Задание A. Перечислите всех людей, названных по имени во фрагменте о церковной политике революционной власти.
########################################
Эти черты полностью проявились и в церковной политике революционной власти. Церковь и церковный строй не устраивал либералов именно политически. Новый обер-прокурор В.Н. Львов на первом заседании Синода после победы революции 4 марта начал свою работу с предложения вынести императорский трон из зала заседания «как эмблему Цезаро-Папизма» и тем символически положить конец господству светской власти над Церковью[13]. Принцип ее отделения от государства действительно начал осуществляться. 20 марта были отменены все вероисповедные ограничения. 25 марта, на Благовещение, правительство отменило все ограничения, имевшие место для лиц, лишенных сана. 20 июня состоялось отделение начальной школы от Церкви. 5 августа в преддверии Поместного собора был ликвидирован пост обер-прокурора и создано министерство вероисповеданий, что уравнивало в правах все конфессии.
Однако четыре месяца пребывания на посту обер-прокурора В.Н. Львова стали тем периодом в жизни русской Церкви, который фактически положил начало революционным гонениям на нее. Несмотря на заявления нового обер-прокурора об освобождении Церкви, себя Львов считал «облеченным всеми прерогативами прежней царской власти в церковных делах», о чем и заявил Синоду 7 марта[14]. Таким образом, самодержавная опека сменялась революционным диктатом. Методы революционного обер-прокурора оказались гораздо более резкими, чем у его предшественников, а вмешательство в дела Церкви - гораздо более грубым и бесцеремонным. Уже через два дня он отправил на покой петроградского митрополита Питирима и предложил уйти московскому митрополиту Макарию, мотивировав такой шаг близостью владыки Распутину. Синод попытался отстоять преосвященного, но 20 марта он был уволен на покой по старости. Львов единолично назначил в состав Синода епископов Андрея (Ухтомского) и Владимира (Путяту). Затем обер-прокурор потребовал от Синода подготовить новый закон о церковном управлении, причем требовал внести в него принцип выборности иерархии и отмены «кастовости» в Церкви. 13 марта Синод постановил составить записку Временному правительству с протестом против действий обер-прокурора. В ответ тот отстранил Синод от управления хозяйственной частью, пригрозил распустить весь его состав и единолично занялся подготовкой означенного закона[15].
########################################
Задание B. Определите, сколько строк ниже содержат слово «coordinates», с учетом регистра, и ответьте одним числом.

Исходный материал.
########################################
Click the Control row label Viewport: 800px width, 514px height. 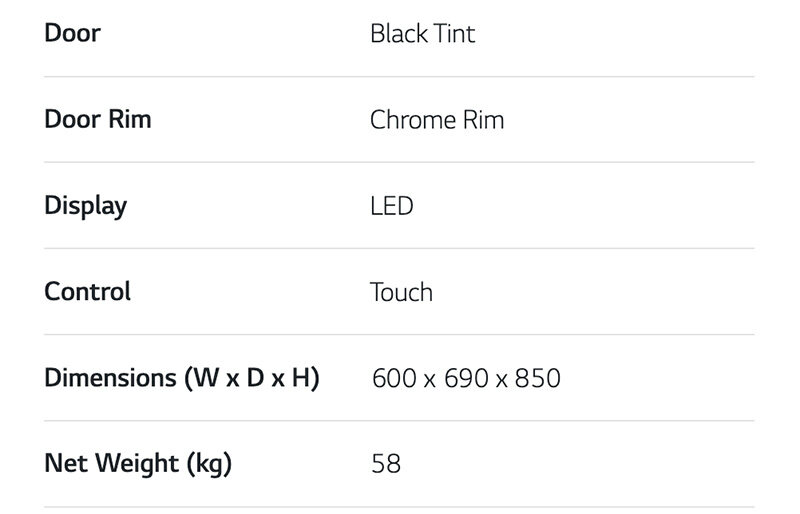(x=88, y=292)
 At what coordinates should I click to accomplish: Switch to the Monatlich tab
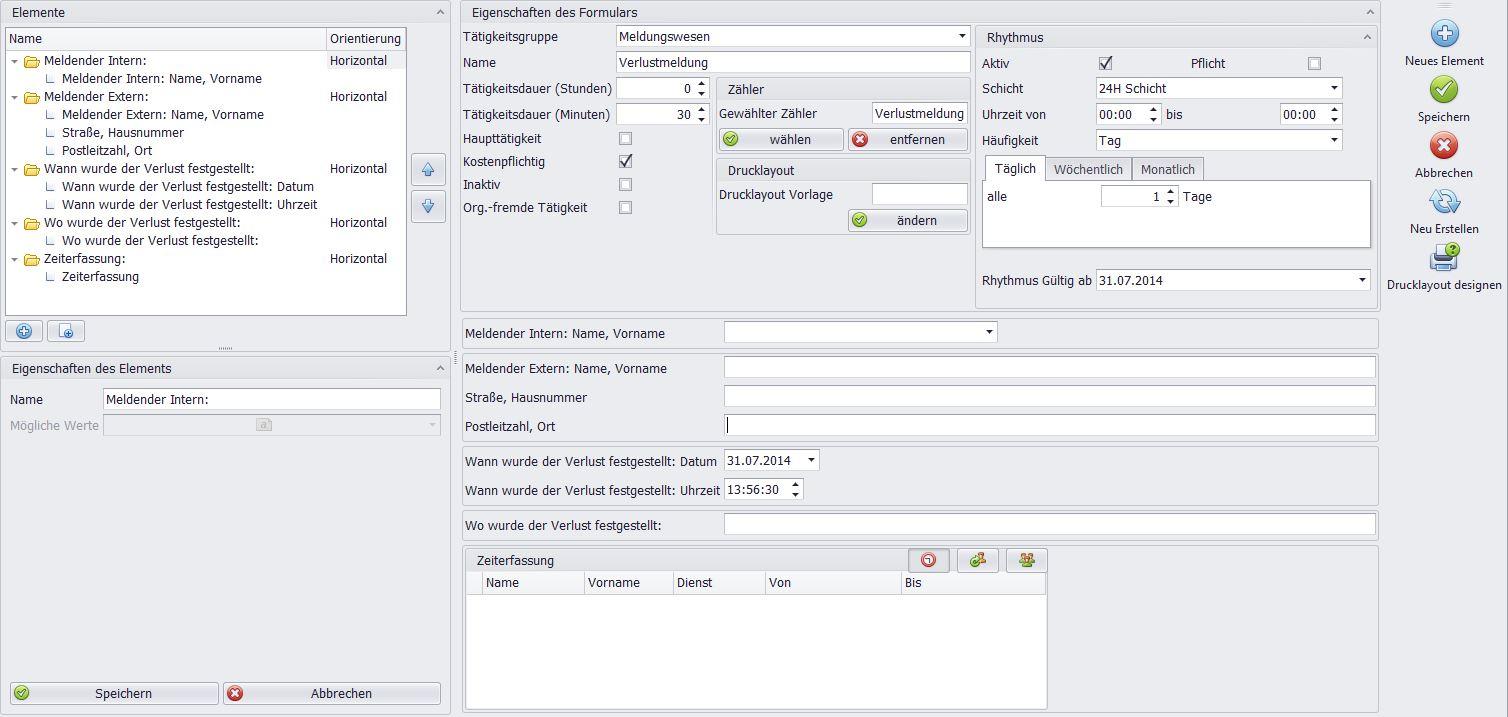[1167, 170]
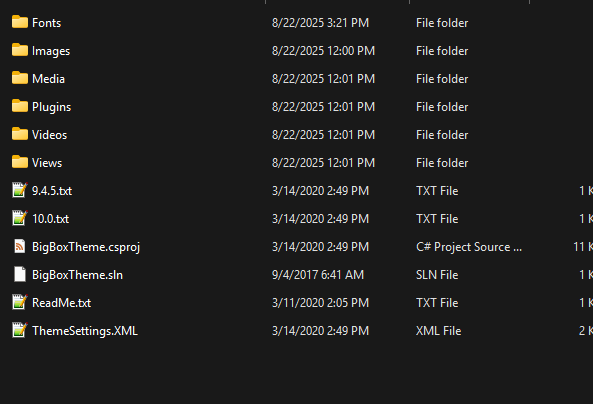Select the 10.0.txt file name
593x404 pixels.
tap(50, 219)
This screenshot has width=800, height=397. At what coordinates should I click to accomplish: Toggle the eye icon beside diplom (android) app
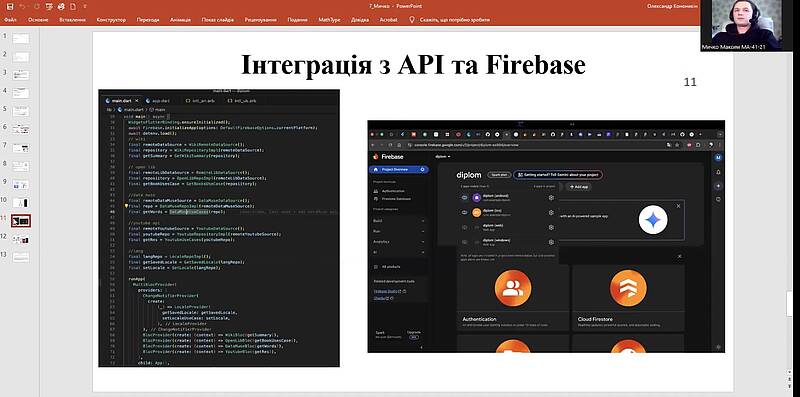point(464,197)
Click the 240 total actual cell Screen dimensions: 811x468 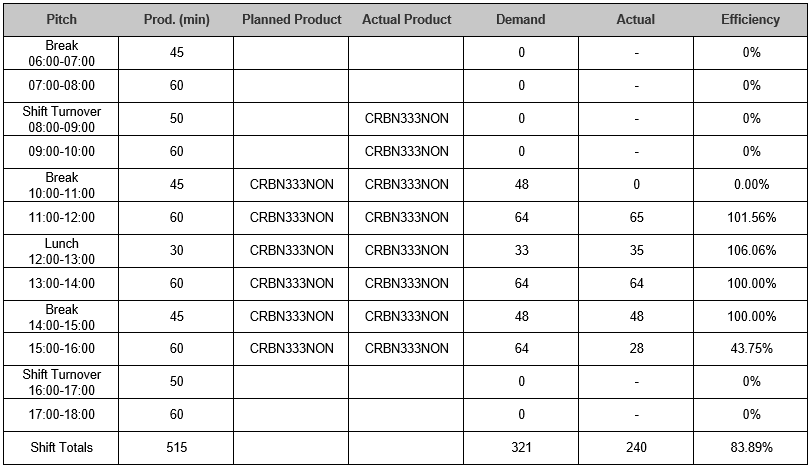636,448
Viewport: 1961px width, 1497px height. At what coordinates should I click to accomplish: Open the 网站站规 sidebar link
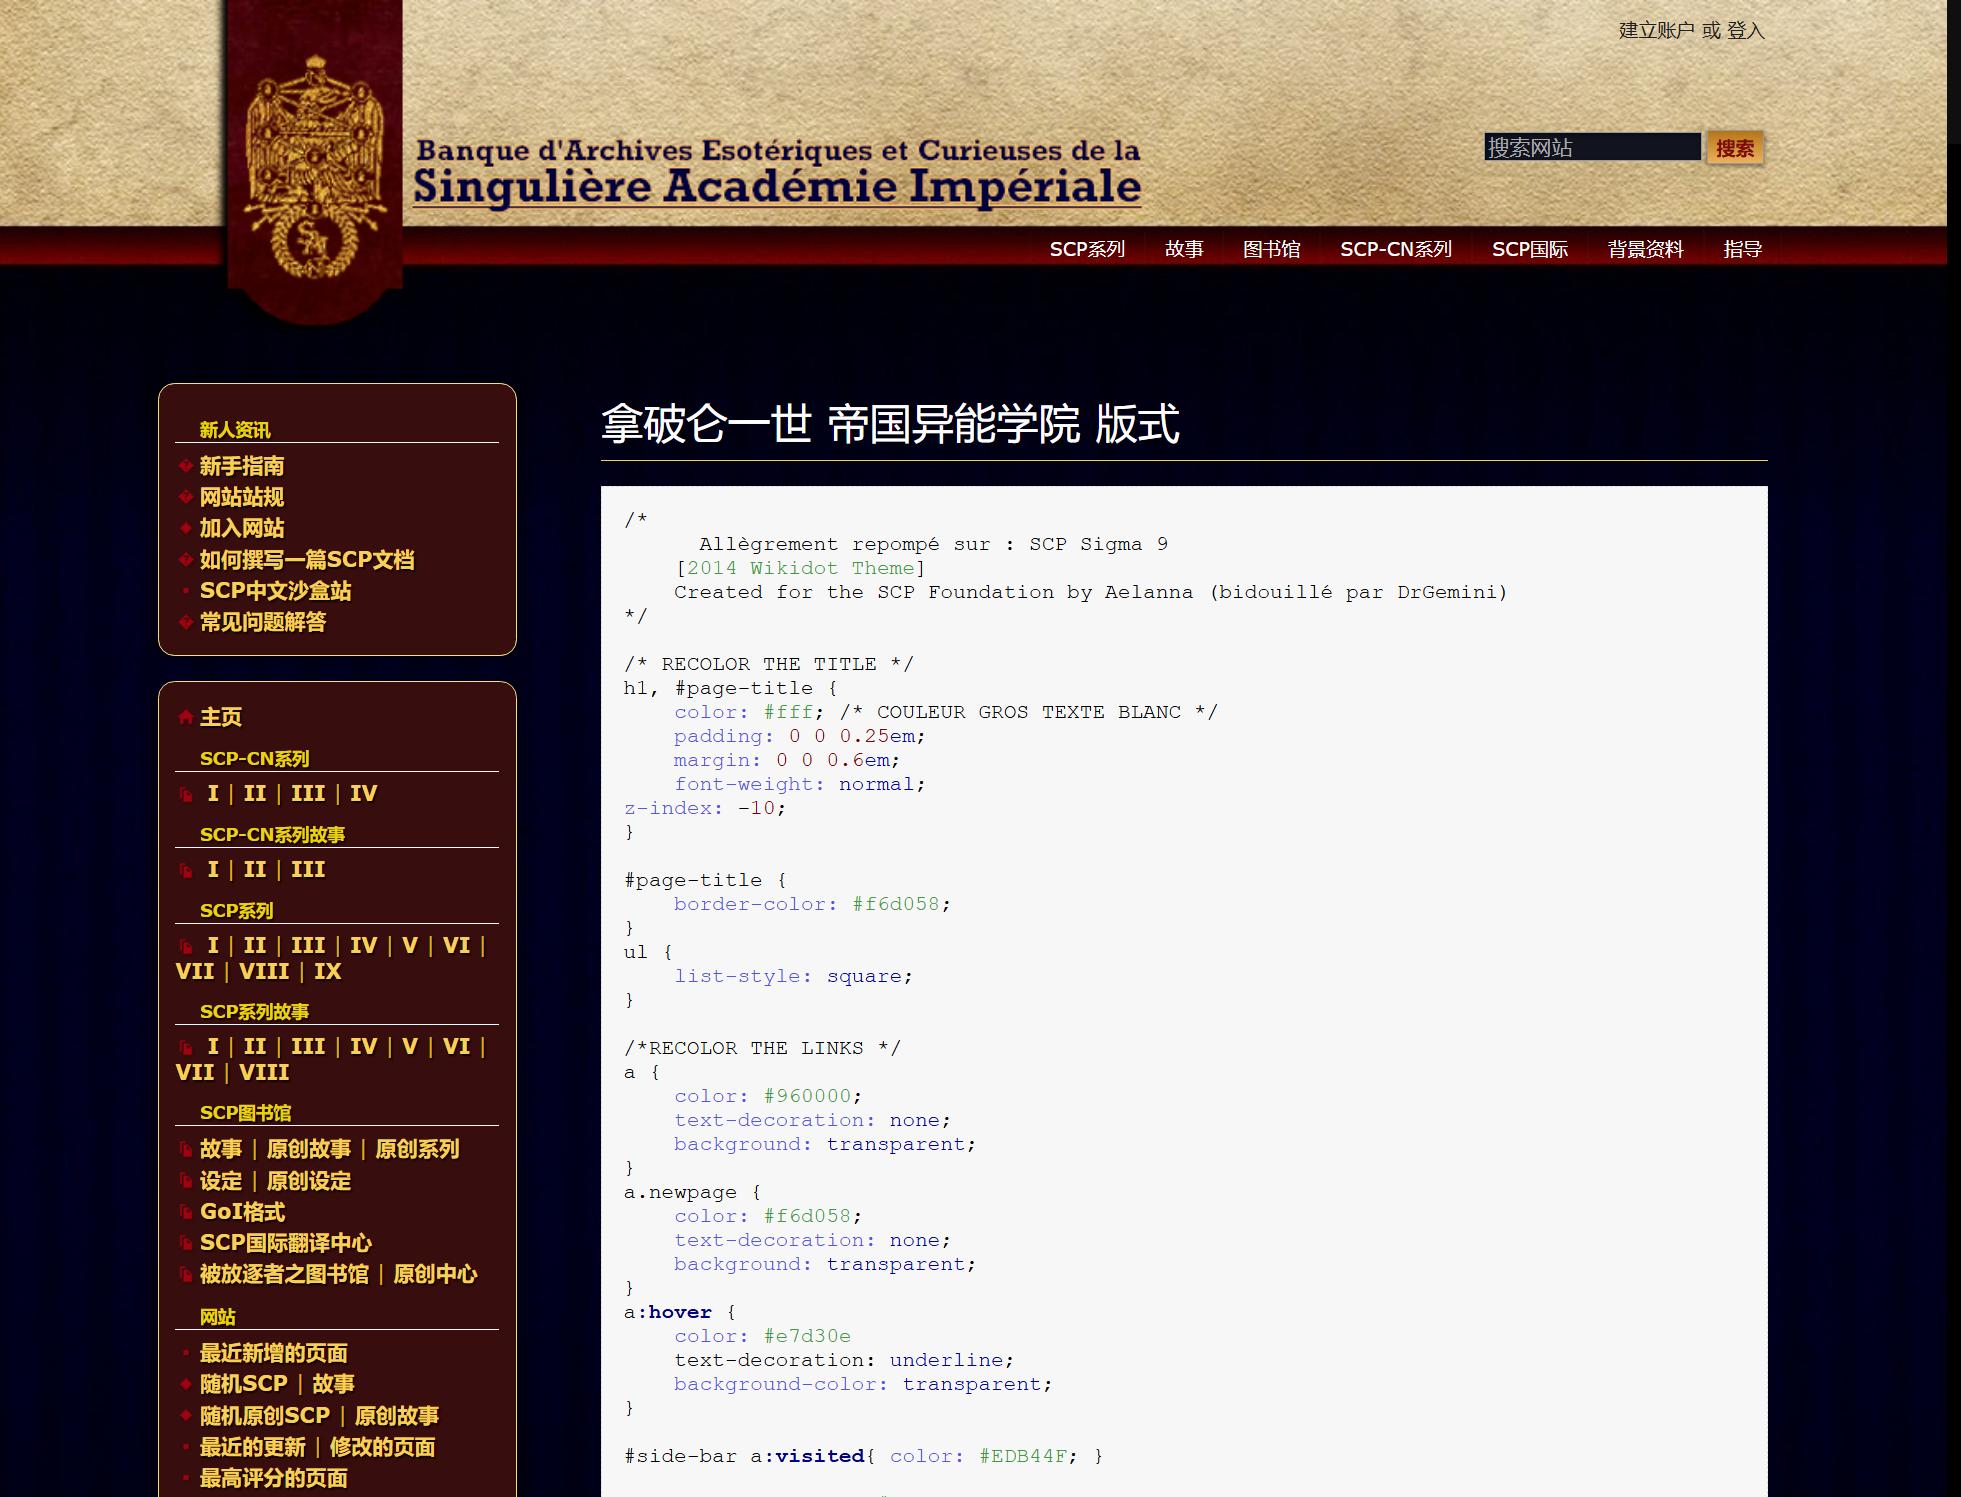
########################################
Правильный ответ A. В.Н. Львов, митрополит Питирим, митрополит Макарий, Распутин, епископ Андрей (Ухтомский), епископ Владимир (Путята).

Правильный ответ B. 3